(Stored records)

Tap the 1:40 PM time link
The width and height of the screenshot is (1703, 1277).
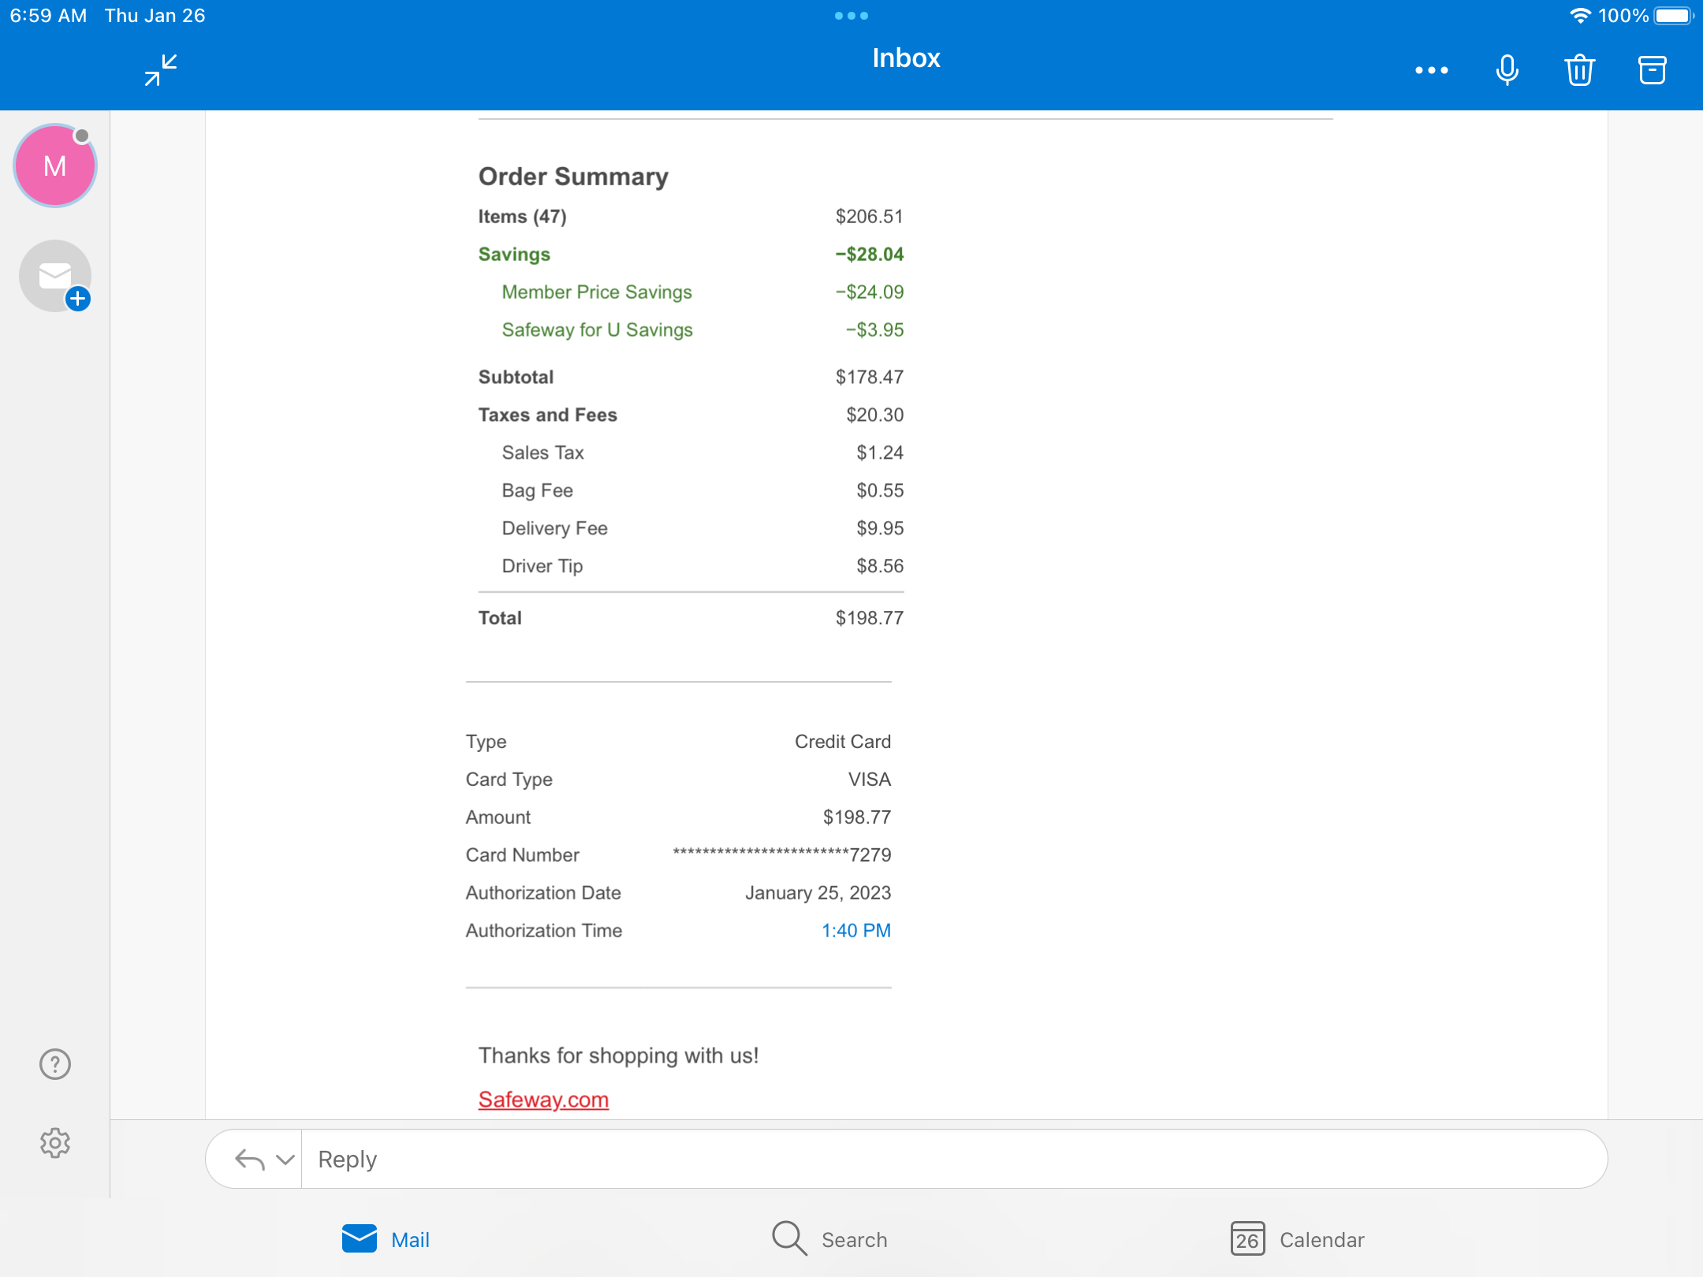click(855, 930)
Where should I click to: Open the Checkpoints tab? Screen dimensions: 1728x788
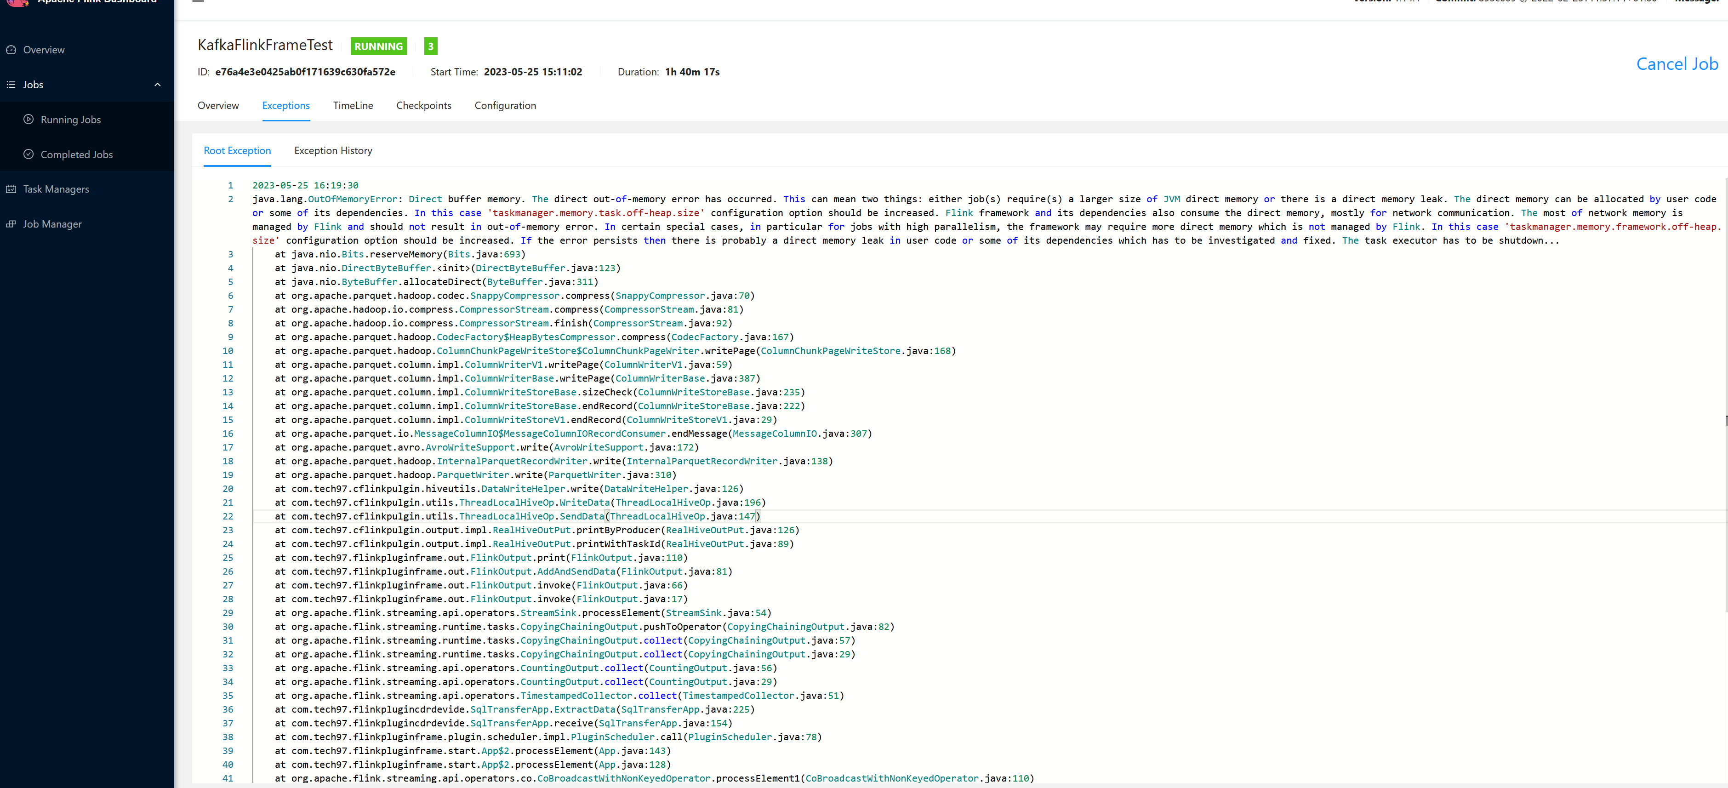(423, 105)
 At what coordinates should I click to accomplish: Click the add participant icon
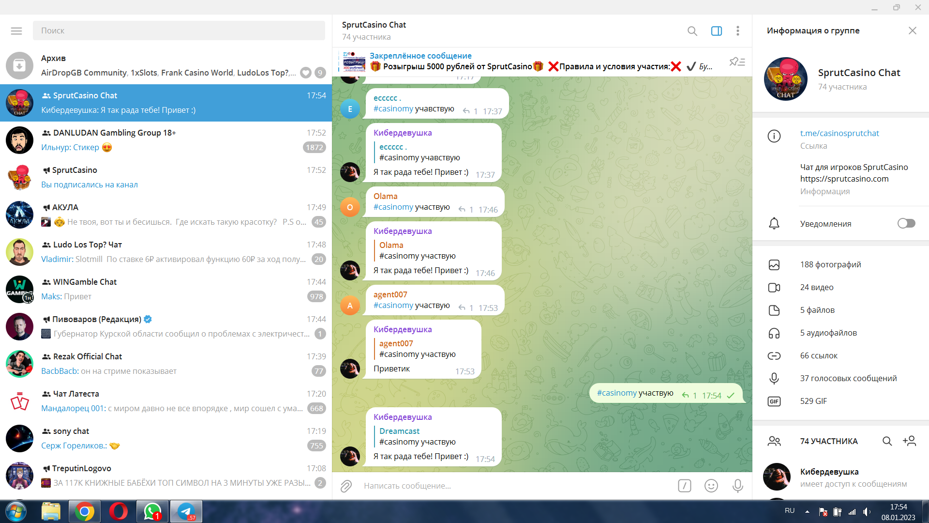click(x=909, y=441)
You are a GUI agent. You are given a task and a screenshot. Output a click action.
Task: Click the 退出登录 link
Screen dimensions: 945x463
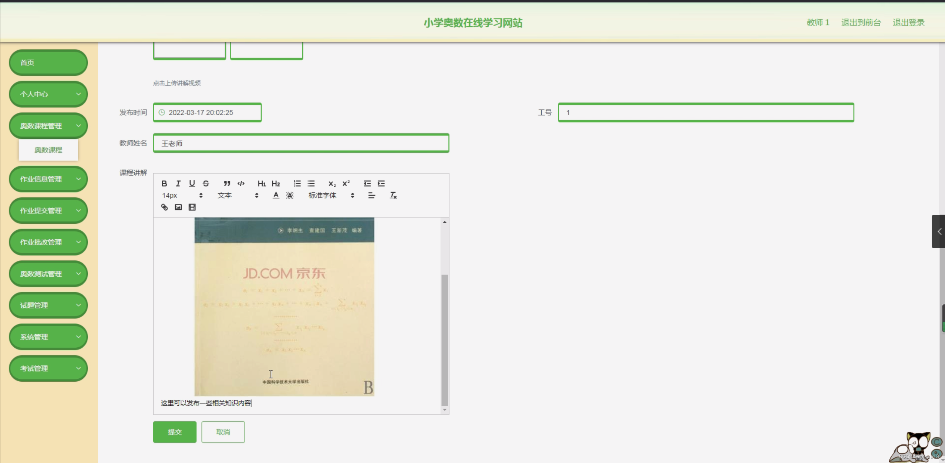(908, 23)
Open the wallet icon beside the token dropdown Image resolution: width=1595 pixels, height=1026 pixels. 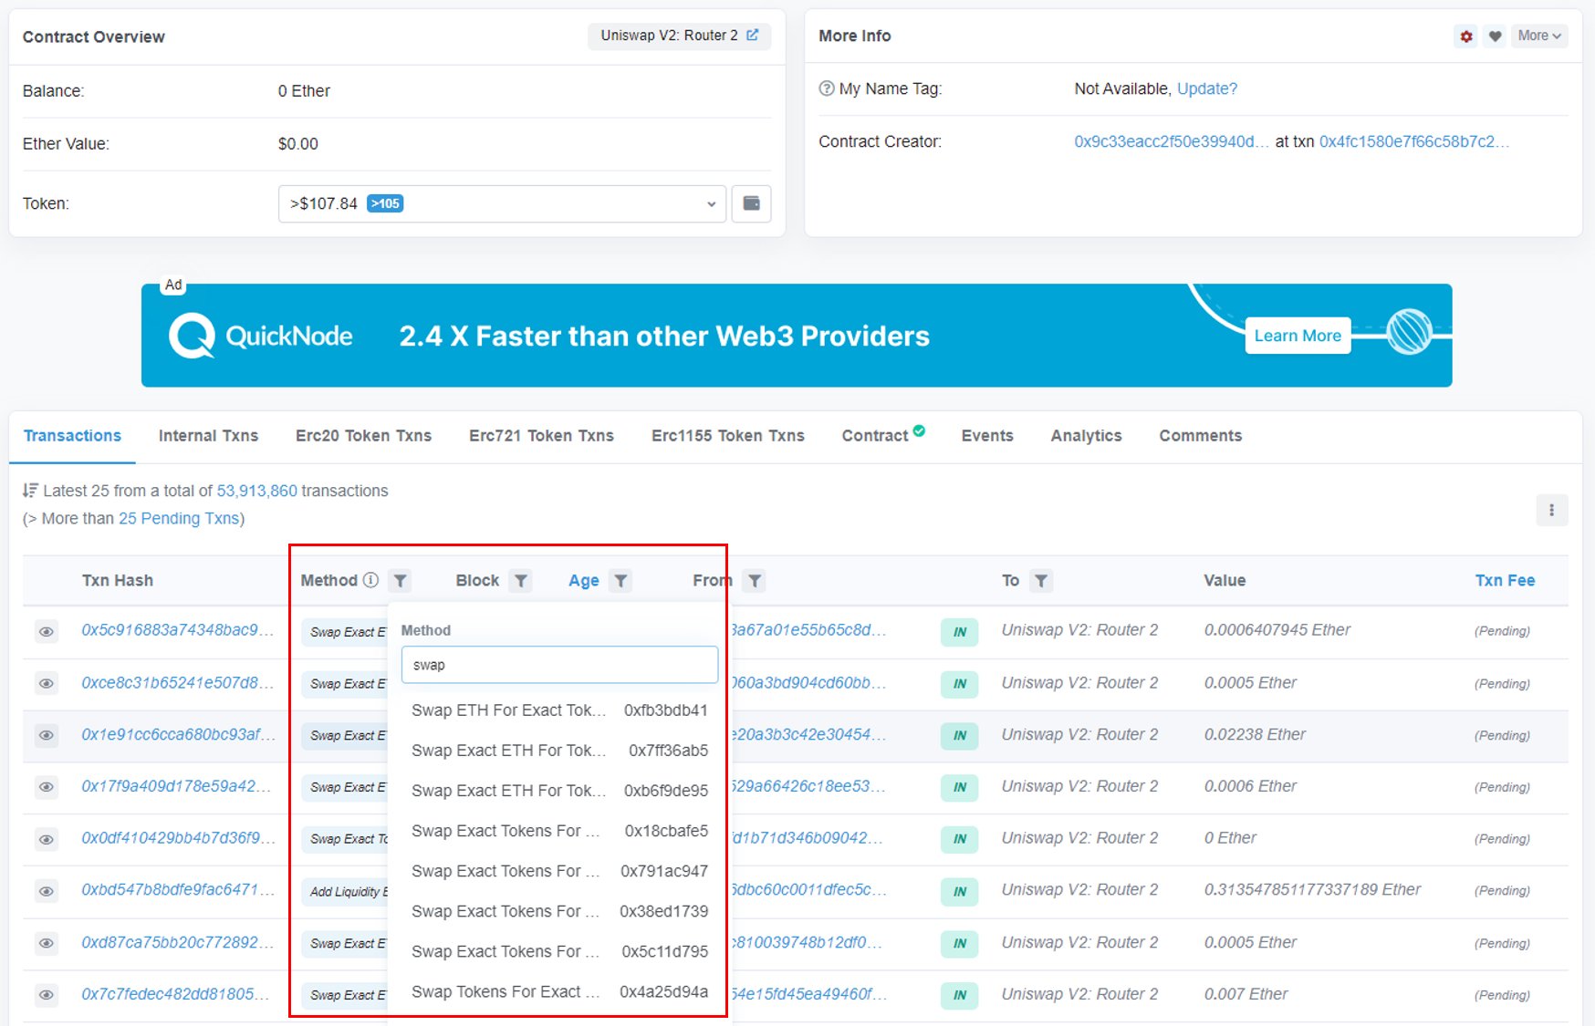750,203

Task requirements -
Wherever a line of the records above contains the string "link", copy that line out.

Solved exercise -
Tap the 1:40 PM time link
Task: Click the 退出登录 link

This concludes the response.